Start by exercising common sense and gathering as much
information about the local market and the general economy in
addition to the specifics on an interesting property. Study the
numbers on rates of new home construction and the ratio of new
to existing property sales. Narrow down to your local market(s)
by looking online at existing comparables, but also talk with
other local property owners about their concerns and plans.
When building new structures, manage risk by reviewing trade
area demand — by demographic and daytime population for
commercial structures, for example. Look also at site
characteristics and examine local competition and contrast with
regional differences. Take some time to find out about upcoming
environmental regulations.
Be sure to set aside the needed amount for insurance, and err
on the side of too much insurance rather than too little, if
minimizing risk is an important goal.
Go into a deal with the maximum available capital by not
spreading your resources too thin. Keep borrowing low and avoid
ARMs (Adjustable Rate Mortgages) unless they're longer than
three years and you expect to sell well within that period.
ARMs are inherently higher risk, and the 'interest only' type
even more so. Rates tend to rise more quickly than they fall,
over the long term.
If you have an ARM and rising monthly payments occur, due to
interest rate increases, while the market price is dropping (as
may soon be the case), consider selling. Even stocks have to be
sold sometimes during a period of declining prices. Capital
preservation is important for long term investing, and part of
that involves keeping liquid during a 'market correction'.

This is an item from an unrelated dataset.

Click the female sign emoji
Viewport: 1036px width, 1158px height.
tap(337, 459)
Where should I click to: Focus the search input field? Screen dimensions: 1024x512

Some lenders allow borrowing more than 100% of the value of the
property. Unless you can use the extra cash in a way that more
than compensates for interest and other charges, that's
burdensome debt.
Take the time to seek out trustworthy and competent people —
don't settle for an uncooperative or arrogant Title company or
an unreliable contractor because you're busy. Think in terms of
long term relationships. Otherwise, the long term will involve
counting financial losses.
Risk can be spread by forming partnerships and, in come cases,
by incorporation. Incorporation can allow you to separate
personal from business assets, protecting you in case of severe
decline. But there are limits — you don't automatically get to
walk away from debts by being incorporated. Partnerships
though, if you can find reliable and compatible individuals
with whom you'll feel comfortable over the long haul, can
strengthen your position.
Partners can help fill in gaps in your knowledge and
experience, provide additional capital and someone to bounce
ideas off of. But choose carefully. Differences of outlook can
lead to stagnation when it comes time to take action. Remember,
risk can never be reduced to zero.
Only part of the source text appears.